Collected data

━━━━━━━━━━━━━━━━

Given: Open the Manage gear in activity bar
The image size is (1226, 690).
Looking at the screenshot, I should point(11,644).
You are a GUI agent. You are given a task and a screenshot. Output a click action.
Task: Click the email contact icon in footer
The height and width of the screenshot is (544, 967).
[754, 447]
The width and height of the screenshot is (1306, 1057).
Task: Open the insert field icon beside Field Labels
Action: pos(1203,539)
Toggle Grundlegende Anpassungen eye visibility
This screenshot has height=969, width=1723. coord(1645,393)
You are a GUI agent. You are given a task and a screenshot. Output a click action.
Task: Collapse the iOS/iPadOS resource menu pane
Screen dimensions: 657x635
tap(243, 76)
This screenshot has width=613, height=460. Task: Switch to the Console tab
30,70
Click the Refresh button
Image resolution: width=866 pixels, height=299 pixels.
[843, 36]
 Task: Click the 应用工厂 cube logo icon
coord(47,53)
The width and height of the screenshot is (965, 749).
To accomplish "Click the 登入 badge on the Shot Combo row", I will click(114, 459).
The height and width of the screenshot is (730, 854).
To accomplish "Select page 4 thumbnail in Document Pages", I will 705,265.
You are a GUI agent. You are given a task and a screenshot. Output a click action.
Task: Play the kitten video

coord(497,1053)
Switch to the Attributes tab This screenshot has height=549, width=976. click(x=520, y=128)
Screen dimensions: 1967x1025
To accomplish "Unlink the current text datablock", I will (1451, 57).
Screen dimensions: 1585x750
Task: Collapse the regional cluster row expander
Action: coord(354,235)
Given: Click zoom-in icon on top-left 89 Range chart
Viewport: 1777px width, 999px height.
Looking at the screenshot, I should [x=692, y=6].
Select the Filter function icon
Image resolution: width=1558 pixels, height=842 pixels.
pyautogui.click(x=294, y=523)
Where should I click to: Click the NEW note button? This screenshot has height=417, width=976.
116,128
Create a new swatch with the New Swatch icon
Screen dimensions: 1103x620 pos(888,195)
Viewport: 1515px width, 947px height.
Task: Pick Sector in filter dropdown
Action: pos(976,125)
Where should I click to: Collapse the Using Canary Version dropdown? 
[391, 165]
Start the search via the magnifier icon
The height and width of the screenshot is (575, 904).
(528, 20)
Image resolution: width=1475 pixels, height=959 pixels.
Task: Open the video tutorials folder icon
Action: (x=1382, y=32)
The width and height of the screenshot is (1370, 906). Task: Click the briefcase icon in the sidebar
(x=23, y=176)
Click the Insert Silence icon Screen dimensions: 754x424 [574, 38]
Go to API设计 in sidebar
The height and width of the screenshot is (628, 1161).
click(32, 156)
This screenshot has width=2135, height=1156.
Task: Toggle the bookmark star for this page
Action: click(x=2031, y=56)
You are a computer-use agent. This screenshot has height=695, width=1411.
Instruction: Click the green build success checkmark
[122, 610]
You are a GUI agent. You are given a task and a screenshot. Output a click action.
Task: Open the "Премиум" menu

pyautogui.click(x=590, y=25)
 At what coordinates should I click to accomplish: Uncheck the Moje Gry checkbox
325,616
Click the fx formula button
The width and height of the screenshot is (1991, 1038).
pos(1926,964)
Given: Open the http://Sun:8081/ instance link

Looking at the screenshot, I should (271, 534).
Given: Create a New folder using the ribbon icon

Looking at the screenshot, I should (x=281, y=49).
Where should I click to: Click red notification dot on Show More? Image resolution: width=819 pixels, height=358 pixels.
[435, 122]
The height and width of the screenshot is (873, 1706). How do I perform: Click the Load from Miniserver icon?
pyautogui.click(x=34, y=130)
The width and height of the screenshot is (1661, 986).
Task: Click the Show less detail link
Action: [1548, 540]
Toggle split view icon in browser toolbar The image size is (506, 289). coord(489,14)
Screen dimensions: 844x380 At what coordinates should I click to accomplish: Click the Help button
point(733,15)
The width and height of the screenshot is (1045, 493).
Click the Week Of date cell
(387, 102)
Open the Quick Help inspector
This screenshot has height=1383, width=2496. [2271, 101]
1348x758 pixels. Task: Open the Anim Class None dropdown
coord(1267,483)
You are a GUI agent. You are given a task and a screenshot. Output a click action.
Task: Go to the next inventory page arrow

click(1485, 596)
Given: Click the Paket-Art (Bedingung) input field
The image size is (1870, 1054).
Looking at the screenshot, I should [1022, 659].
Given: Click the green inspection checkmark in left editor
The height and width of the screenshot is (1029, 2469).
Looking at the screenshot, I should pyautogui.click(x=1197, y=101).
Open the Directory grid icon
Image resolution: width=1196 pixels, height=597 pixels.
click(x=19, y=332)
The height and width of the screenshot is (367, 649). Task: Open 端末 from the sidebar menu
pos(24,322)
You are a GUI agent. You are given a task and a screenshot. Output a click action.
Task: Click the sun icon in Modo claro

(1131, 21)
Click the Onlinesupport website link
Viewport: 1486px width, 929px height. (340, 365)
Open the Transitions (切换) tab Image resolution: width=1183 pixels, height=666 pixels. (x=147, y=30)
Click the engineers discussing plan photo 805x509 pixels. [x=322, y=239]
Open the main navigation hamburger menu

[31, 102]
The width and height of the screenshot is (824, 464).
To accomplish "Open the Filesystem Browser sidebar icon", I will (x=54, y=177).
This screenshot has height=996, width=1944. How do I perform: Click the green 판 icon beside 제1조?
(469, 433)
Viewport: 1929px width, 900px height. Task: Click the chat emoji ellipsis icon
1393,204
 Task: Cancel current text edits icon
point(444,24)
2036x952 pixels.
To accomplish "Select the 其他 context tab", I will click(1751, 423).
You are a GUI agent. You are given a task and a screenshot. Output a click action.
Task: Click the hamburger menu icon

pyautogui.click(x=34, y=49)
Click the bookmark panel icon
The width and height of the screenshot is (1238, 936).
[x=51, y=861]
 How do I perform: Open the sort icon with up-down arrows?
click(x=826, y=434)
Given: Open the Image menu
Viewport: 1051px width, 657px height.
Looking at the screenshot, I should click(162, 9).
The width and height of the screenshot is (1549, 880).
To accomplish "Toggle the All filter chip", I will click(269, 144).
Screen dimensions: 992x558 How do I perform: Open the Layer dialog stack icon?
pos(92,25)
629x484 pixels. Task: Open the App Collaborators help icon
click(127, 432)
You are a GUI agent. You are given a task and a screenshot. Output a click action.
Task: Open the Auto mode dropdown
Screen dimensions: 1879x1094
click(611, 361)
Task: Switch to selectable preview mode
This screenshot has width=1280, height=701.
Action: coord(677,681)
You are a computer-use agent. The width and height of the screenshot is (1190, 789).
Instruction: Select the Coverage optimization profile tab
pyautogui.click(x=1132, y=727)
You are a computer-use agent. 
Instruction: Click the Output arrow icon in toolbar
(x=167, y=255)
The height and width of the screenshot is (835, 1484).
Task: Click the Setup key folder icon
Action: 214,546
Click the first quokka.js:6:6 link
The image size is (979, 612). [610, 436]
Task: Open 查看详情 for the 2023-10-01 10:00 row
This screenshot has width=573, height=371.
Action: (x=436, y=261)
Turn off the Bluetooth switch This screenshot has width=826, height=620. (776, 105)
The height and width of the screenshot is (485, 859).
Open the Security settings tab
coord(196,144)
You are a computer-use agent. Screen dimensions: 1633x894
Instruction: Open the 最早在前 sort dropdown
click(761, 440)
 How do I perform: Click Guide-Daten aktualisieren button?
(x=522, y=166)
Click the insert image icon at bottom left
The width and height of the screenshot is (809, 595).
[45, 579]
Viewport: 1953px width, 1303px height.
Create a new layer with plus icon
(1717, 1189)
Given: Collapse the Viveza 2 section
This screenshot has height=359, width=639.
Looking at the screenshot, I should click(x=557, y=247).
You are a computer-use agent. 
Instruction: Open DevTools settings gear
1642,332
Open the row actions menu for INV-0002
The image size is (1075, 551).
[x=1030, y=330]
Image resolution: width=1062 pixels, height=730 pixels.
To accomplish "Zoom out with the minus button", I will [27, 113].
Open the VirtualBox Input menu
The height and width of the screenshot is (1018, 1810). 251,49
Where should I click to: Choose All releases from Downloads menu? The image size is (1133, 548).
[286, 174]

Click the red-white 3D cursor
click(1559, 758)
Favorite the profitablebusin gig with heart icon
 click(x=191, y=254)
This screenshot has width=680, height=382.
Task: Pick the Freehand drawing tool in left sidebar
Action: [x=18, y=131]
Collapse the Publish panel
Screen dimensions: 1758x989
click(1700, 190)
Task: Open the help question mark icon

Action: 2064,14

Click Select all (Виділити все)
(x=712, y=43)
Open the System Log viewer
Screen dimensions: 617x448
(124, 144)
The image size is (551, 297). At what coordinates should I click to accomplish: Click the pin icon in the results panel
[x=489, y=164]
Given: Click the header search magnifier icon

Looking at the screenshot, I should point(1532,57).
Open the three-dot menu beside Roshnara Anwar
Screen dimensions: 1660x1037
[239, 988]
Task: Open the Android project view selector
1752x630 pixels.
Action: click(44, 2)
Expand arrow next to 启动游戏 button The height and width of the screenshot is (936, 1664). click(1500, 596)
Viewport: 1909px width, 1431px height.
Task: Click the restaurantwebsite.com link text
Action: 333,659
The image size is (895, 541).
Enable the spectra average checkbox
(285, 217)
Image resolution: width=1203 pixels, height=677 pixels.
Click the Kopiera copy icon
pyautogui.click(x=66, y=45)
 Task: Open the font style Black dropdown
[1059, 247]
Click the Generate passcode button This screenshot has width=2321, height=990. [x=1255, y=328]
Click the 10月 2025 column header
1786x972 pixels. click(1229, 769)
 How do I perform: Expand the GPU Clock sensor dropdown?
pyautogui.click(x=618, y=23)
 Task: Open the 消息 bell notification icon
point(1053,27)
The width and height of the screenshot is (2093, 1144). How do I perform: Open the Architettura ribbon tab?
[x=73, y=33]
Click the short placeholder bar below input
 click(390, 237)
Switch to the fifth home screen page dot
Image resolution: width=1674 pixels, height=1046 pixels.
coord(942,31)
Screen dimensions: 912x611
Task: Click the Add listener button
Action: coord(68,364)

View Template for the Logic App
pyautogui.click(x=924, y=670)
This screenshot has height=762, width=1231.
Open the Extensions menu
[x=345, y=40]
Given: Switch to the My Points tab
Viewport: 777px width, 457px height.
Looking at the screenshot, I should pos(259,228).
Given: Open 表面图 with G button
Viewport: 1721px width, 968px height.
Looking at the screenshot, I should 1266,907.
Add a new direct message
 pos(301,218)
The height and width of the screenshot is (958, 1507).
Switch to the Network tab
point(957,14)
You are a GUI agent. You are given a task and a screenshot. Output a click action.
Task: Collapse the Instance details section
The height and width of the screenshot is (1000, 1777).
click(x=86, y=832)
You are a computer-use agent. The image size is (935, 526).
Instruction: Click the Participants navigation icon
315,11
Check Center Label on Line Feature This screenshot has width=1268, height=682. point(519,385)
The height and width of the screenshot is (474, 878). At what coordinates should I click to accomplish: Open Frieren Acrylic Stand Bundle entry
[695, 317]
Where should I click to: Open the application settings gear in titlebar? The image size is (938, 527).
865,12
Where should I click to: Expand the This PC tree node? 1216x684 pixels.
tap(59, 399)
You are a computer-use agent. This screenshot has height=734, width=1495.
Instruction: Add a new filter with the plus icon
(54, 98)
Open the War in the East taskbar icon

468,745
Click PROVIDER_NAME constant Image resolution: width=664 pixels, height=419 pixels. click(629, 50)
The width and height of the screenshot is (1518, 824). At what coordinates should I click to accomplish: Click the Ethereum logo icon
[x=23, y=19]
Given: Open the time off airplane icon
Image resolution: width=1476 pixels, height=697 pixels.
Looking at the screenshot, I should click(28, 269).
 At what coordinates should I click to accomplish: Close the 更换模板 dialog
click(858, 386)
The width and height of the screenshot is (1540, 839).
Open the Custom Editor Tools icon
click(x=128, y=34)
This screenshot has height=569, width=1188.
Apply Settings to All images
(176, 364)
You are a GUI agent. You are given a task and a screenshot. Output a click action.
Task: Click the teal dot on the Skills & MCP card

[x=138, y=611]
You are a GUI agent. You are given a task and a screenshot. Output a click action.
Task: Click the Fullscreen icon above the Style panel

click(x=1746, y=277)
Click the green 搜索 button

━━━━━━━━━━━━━━━━

*TASK DESCRIPTION*:
Every line above from the line with "1752x630 pixels." to the line with "The image size is (895, 541)." is wanted, ends included; write them out exactly and add no other line.

*EXERCISE RESPONSE*:
1752x630 pixels.
Action: click(44, 2)
Expand arrow next to 启动游戏 button The height and width of the screenshot is (936, 1664). click(1500, 596)
Viewport: 1909px width, 1431px height.
Task: Click the restaurantwebsite.com link text
Action: 333,659
The image size is (895, 541).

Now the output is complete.